__Material for the task__.
+ + + +
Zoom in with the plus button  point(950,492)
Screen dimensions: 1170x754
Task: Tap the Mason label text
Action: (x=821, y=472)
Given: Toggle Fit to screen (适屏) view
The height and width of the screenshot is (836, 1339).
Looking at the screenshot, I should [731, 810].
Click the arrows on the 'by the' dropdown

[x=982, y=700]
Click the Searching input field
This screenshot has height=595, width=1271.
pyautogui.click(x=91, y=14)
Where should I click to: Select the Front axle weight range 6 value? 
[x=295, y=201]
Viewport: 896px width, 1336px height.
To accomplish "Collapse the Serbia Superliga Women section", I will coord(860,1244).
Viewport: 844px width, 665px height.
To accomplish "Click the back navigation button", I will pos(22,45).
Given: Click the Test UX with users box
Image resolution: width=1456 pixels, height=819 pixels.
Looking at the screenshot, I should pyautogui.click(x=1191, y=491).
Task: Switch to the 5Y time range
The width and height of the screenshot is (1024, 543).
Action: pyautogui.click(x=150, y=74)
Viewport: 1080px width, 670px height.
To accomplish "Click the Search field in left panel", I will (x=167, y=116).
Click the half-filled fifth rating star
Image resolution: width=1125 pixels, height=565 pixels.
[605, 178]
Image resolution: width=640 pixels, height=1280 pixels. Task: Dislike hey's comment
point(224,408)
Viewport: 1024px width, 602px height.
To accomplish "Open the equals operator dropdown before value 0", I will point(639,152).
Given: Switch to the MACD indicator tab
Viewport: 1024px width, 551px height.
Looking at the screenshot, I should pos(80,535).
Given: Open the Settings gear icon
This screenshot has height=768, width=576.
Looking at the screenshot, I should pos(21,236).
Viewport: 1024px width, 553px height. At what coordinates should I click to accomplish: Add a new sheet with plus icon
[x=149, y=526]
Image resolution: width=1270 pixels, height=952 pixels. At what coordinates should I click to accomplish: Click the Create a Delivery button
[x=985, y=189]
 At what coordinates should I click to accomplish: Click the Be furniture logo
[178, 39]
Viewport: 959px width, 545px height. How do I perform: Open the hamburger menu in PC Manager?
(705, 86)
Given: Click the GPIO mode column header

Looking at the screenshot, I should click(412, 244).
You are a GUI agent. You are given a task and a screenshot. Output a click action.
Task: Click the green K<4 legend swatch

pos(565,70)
+ + + +
__What to work on__.
Write out the full set of records exactly as given.

__Reply to the task__.
Zoom in with the plus button  point(950,492)
Screen dimensions: 1170x754
Task: Tap the Mason label text
Action: (x=821, y=472)
Given: Toggle Fit to screen (适屏) view
The height and width of the screenshot is (836, 1339).
Looking at the screenshot, I should [731, 810].
Click the arrows on the 'by the' dropdown

[x=982, y=700]
Click the Searching input field
This screenshot has height=595, width=1271.
pyautogui.click(x=91, y=14)
Where should I click to: Select the Front axle weight range 6 value? 
[x=295, y=201]
Viewport: 896px width, 1336px height.
To accomplish "Collapse the Serbia Superliga Women section", I will coord(860,1244).
Viewport: 844px width, 665px height.
To accomplish "Click the back navigation button", I will pos(22,45).
Given: Click the Test UX with users box
Image resolution: width=1456 pixels, height=819 pixels.
Looking at the screenshot, I should pyautogui.click(x=1191, y=491).
Task: Switch to the 5Y time range
The width and height of the screenshot is (1024, 543).
Action: pyautogui.click(x=150, y=74)
Viewport: 1080px width, 670px height.
To accomplish "Click the Search field in left panel", I will (x=167, y=116).
Click the half-filled fifth rating star
Image resolution: width=1125 pixels, height=565 pixels.
[605, 178]
Image resolution: width=640 pixels, height=1280 pixels. Task: Dislike hey's comment
point(224,408)
Viewport: 1024px width, 602px height.
To accomplish "Open the equals operator dropdown before value 0", I will point(639,152).
Given: Switch to the MACD indicator tab
Viewport: 1024px width, 551px height.
Looking at the screenshot, I should pos(80,535).
Given: Open the Settings gear icon
This screenshot has height=768, width=576.
Looking at the screenshot, I should pos(21,236).
Viewport: 1024px width, 553px height. At what coordinates should I click to accomplish: Add a new sheet with plus icon
[x=149, y=526]
Image resolution: width=1270 pixels, height=952 pixels. At what coordinates should I click to accomplish: Click the Create a Delivery button
[x=985, y=189]
 At what coordinates should I click to accomplish: Click the Be furniture logo
[178, 39]
Viewport: 959px width, 545px height. How do I perform: Open the hamburger menu in PC Manager?
(705, 86)
Given: Click the GPIO mode column header

Looking at the screenshot, I should click(412, 244).
You are a GUI agent. You are given a task and a screenshot. Output a click action.
Task: Click the green K<4 legend swatch

pos(565,70)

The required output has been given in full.